Task statement:
Retype the lines from the one containing "1-9 (155, 2557)" through the last line of the entries below, exactly and in full, omitting every image.

========

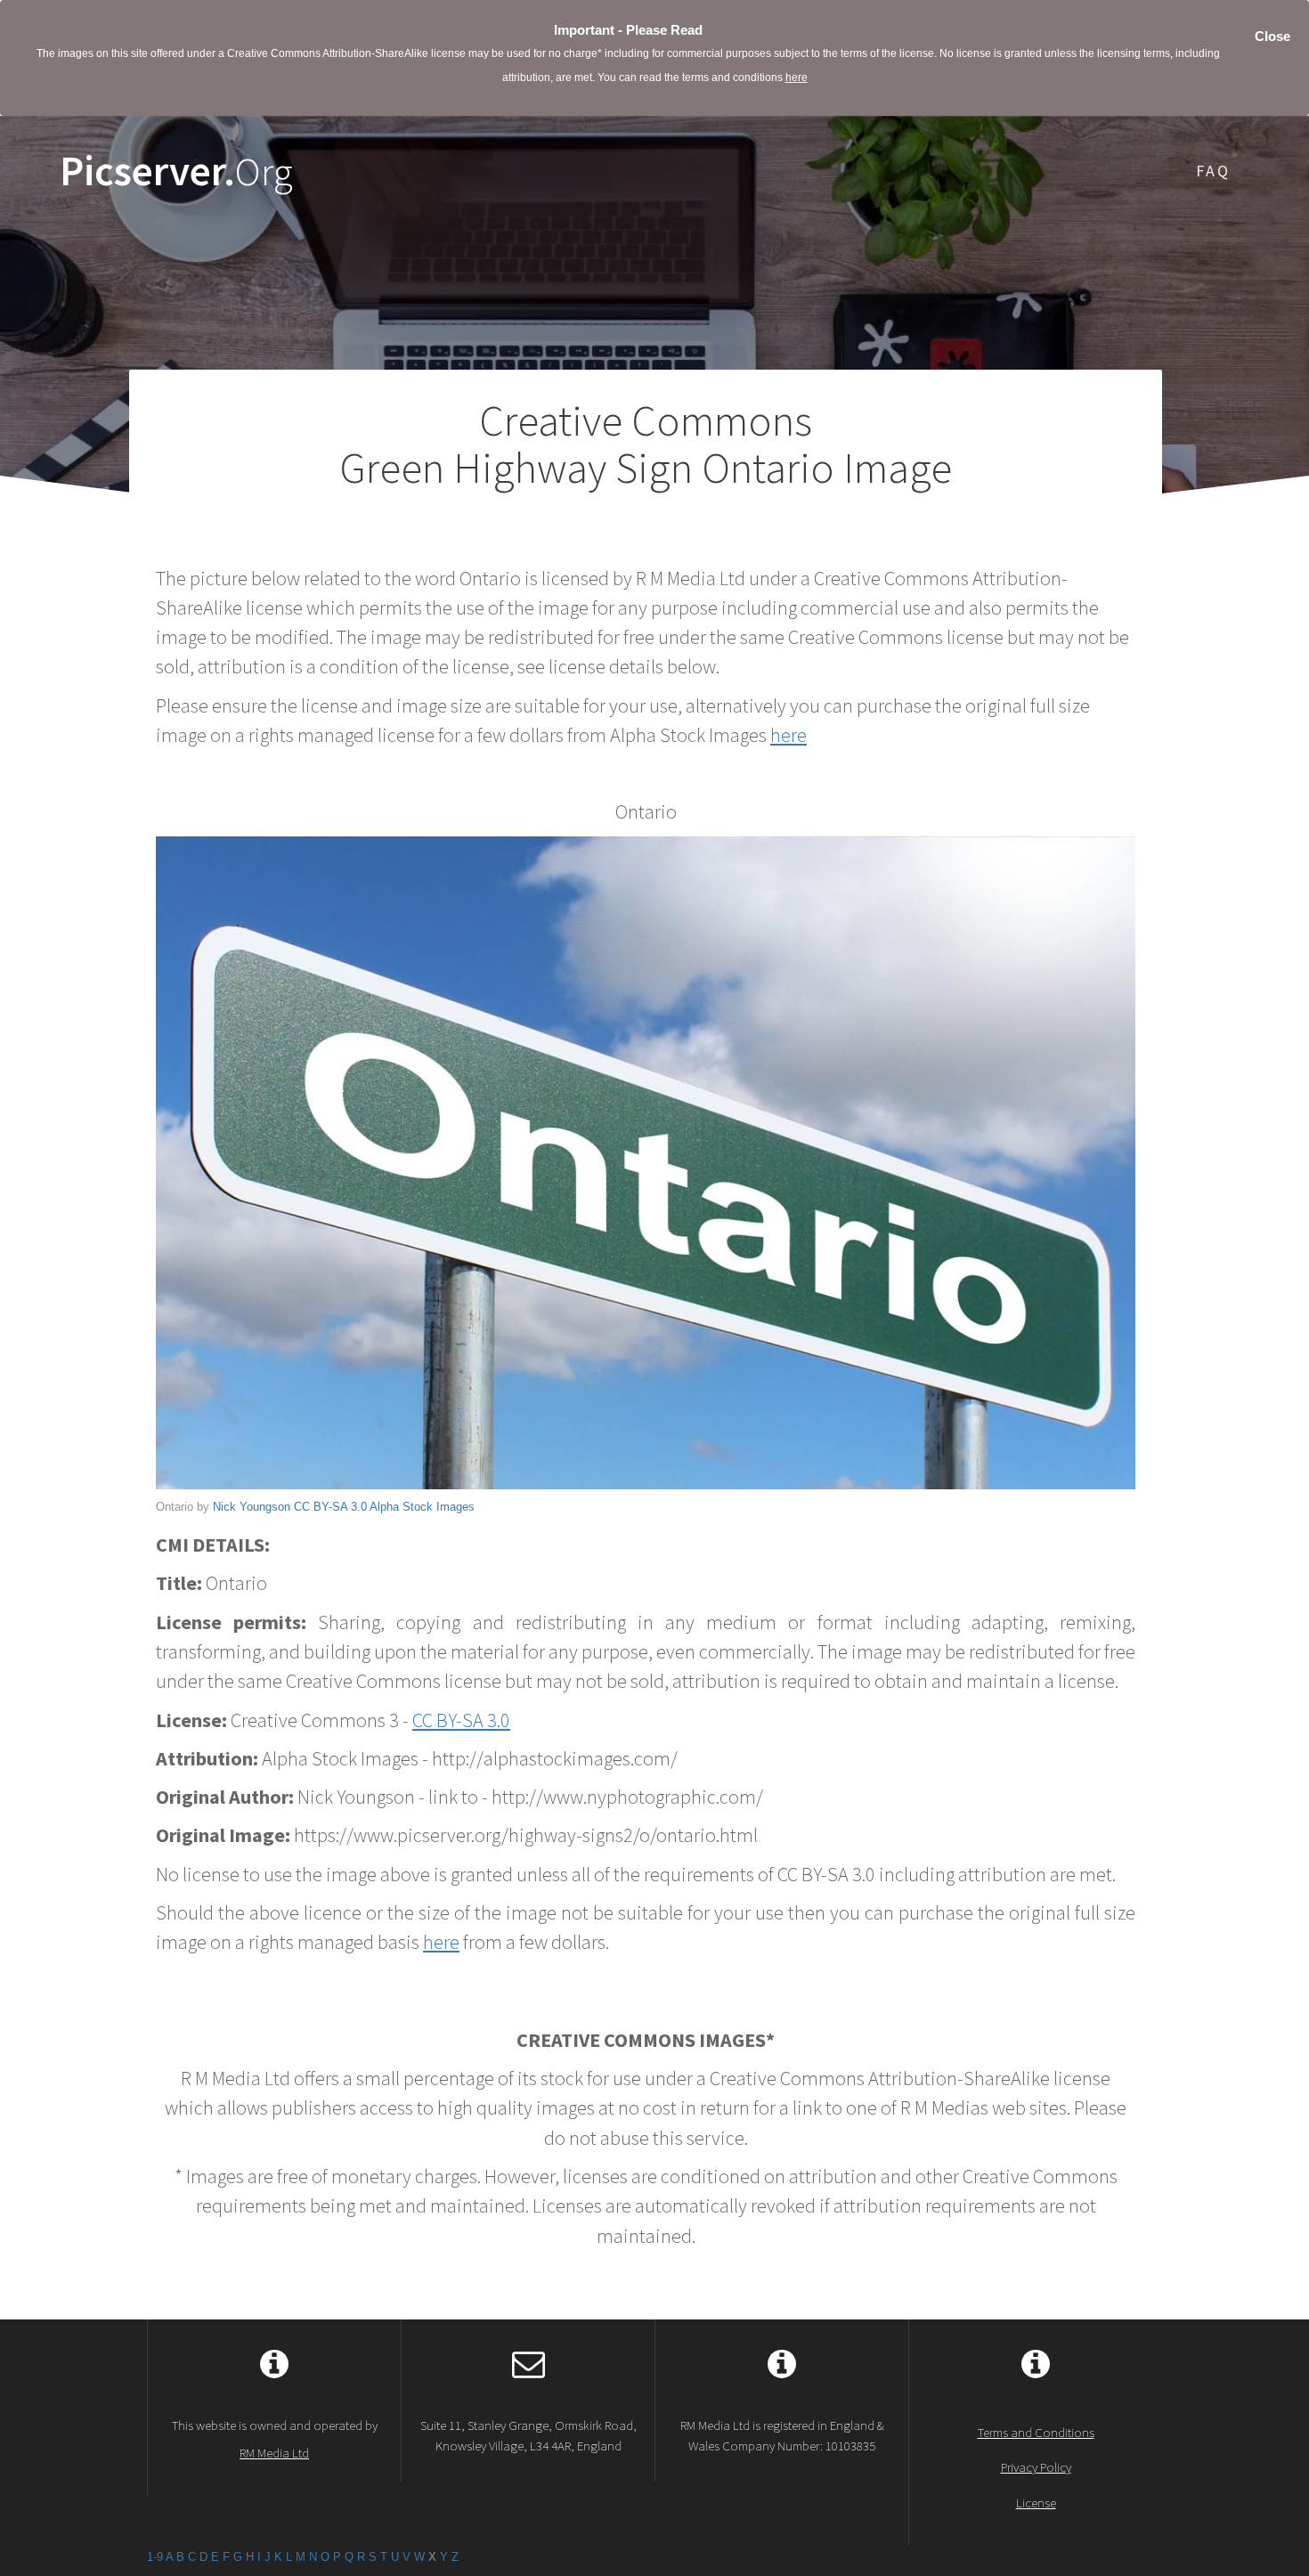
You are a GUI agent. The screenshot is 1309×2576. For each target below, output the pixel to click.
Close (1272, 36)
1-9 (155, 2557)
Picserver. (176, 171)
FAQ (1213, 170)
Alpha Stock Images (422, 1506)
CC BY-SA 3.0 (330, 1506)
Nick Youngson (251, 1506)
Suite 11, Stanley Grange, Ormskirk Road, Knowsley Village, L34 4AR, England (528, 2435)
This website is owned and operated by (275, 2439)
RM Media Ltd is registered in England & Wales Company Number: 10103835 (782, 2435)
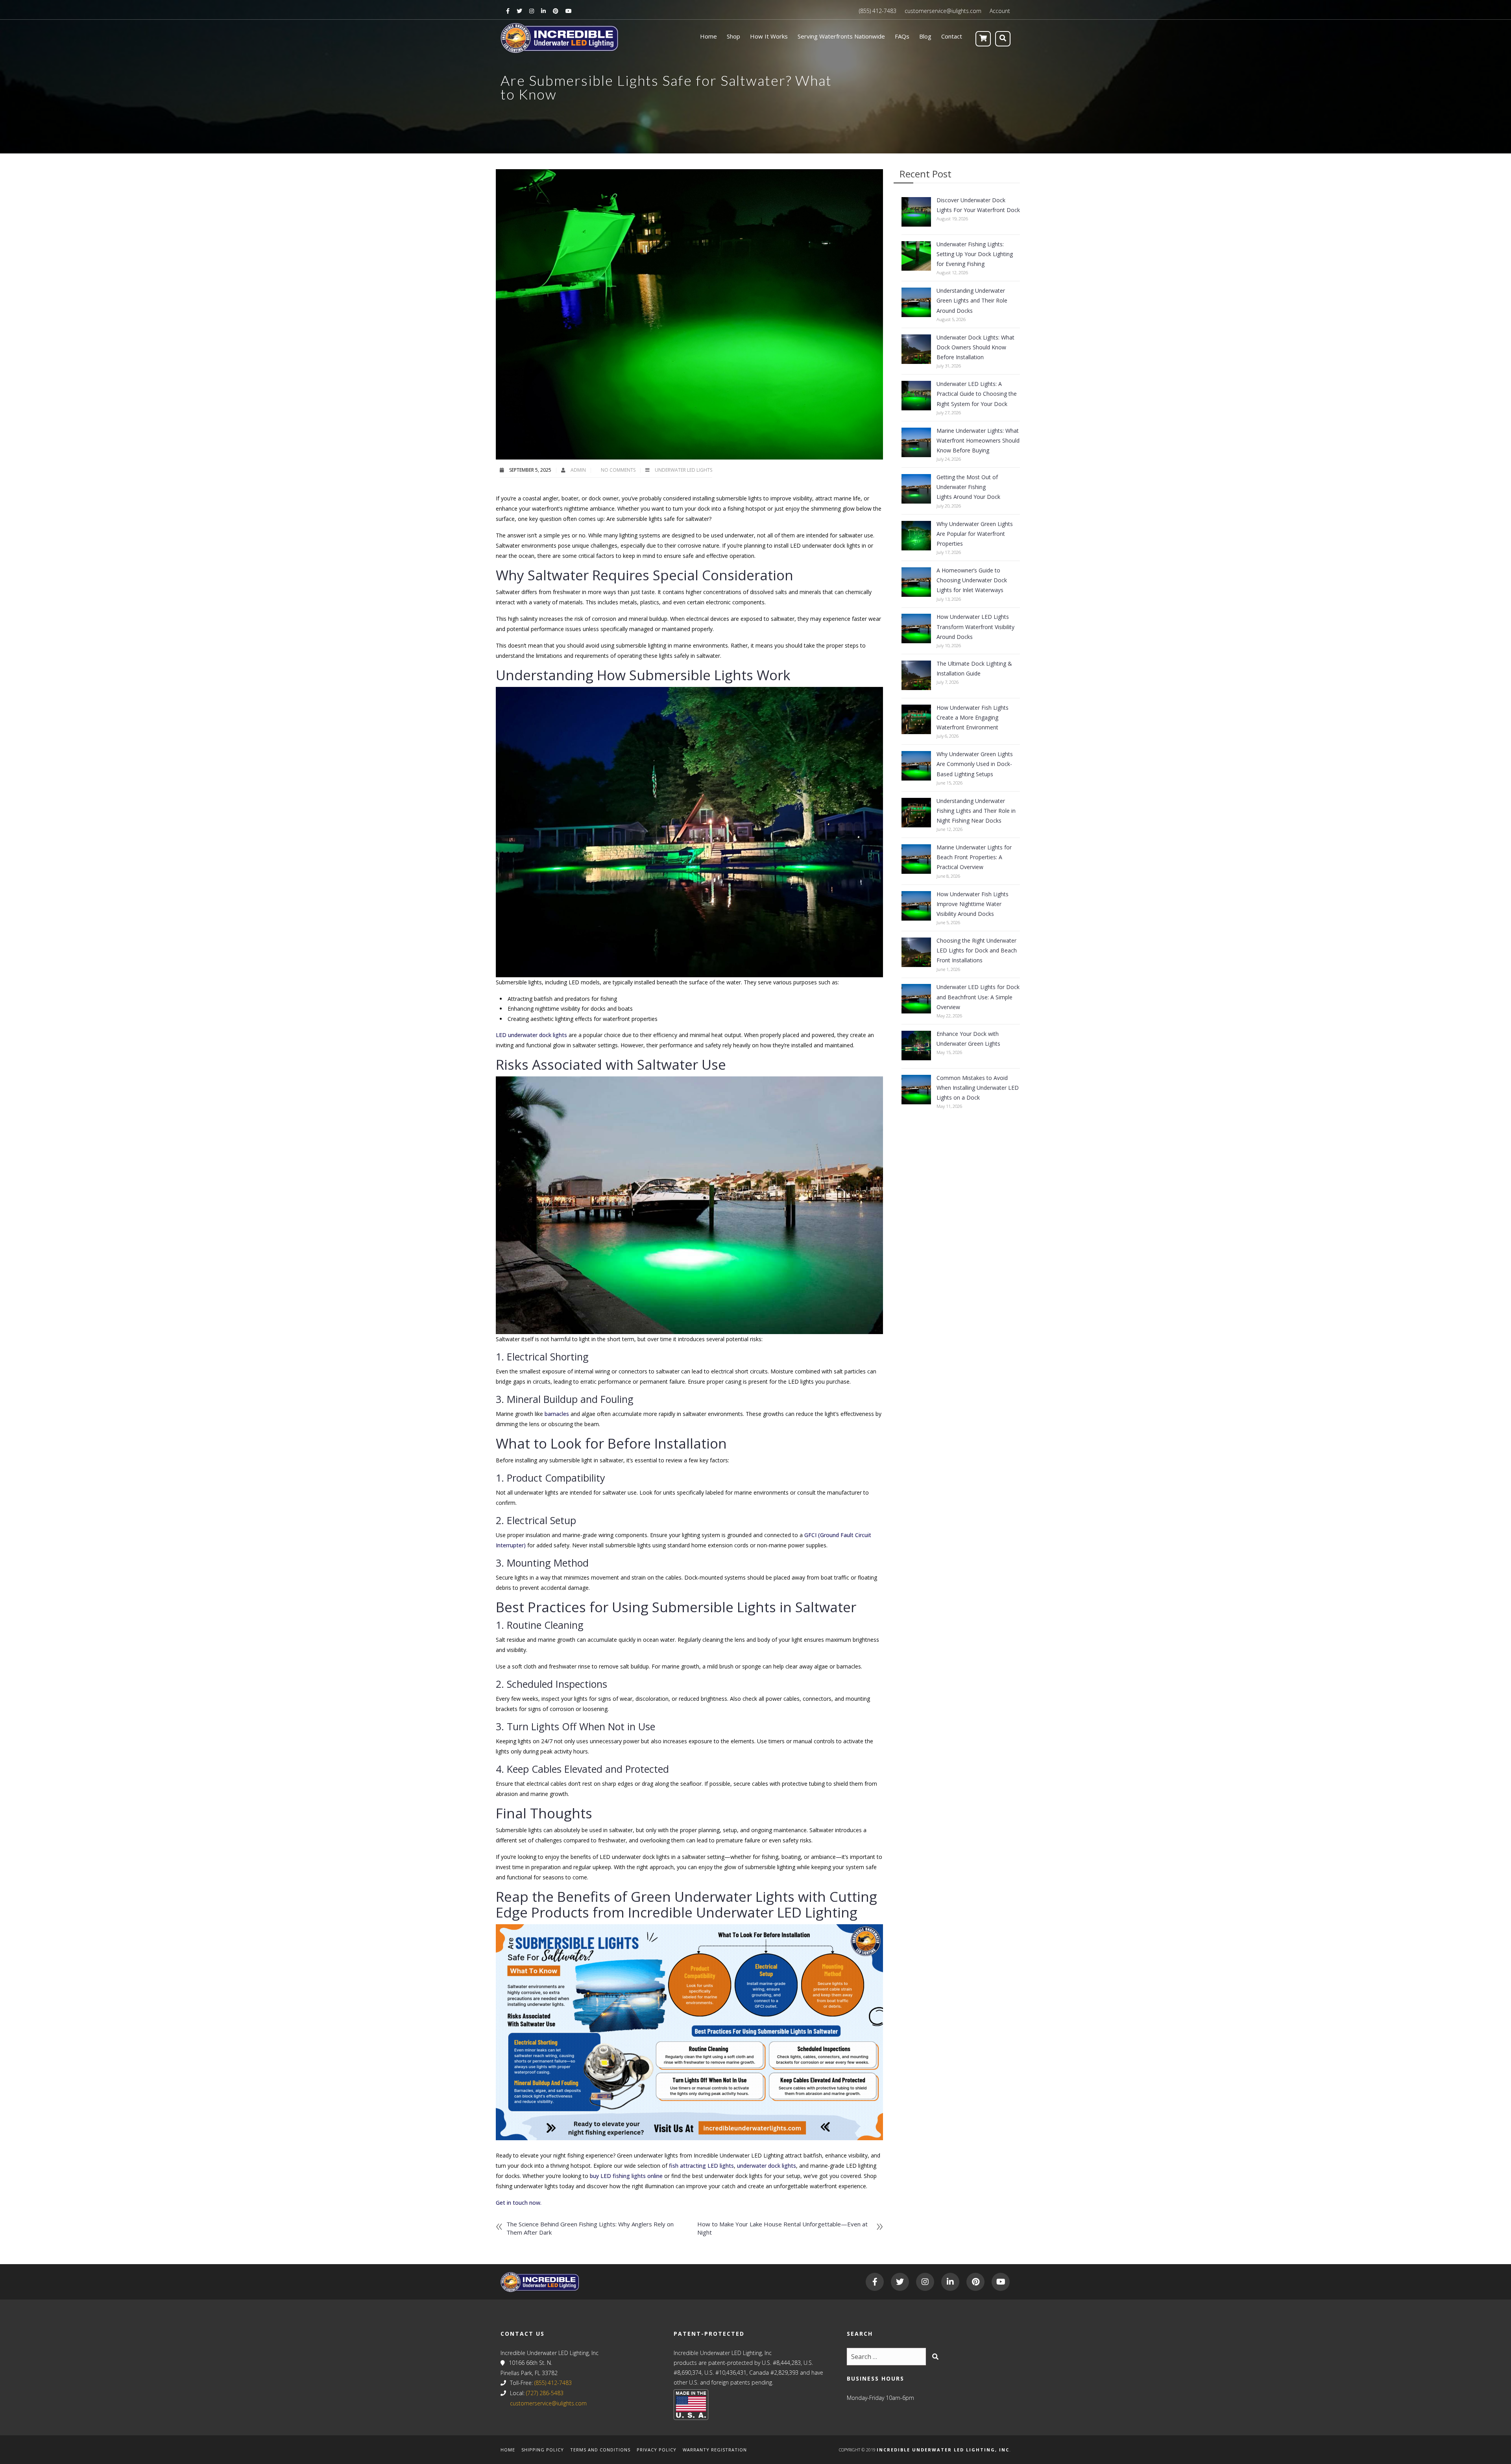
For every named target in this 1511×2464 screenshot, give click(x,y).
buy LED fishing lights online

========

Exercise response:
1-9 (155, 2557)
Picserver. (176, 171)
FAQ (1213, 170)
Alpha Stock Images (422, 1506)
CC BY-SA 3.0 (330, 1506)
Nick Youngson (251, 1506)
Suite 11, Stanley Grange, Ormskirk Road, Knowsley Village, L34 4AR, England (528, 2435)
This website is owned and operated by (275, 2439)
RM Media Ltd is registered in England & Wales Company Number: 10103835 (782, 2435)
For every named target in this 1511×2464 screenshot, give click(x,y).
buy LED fishing lights online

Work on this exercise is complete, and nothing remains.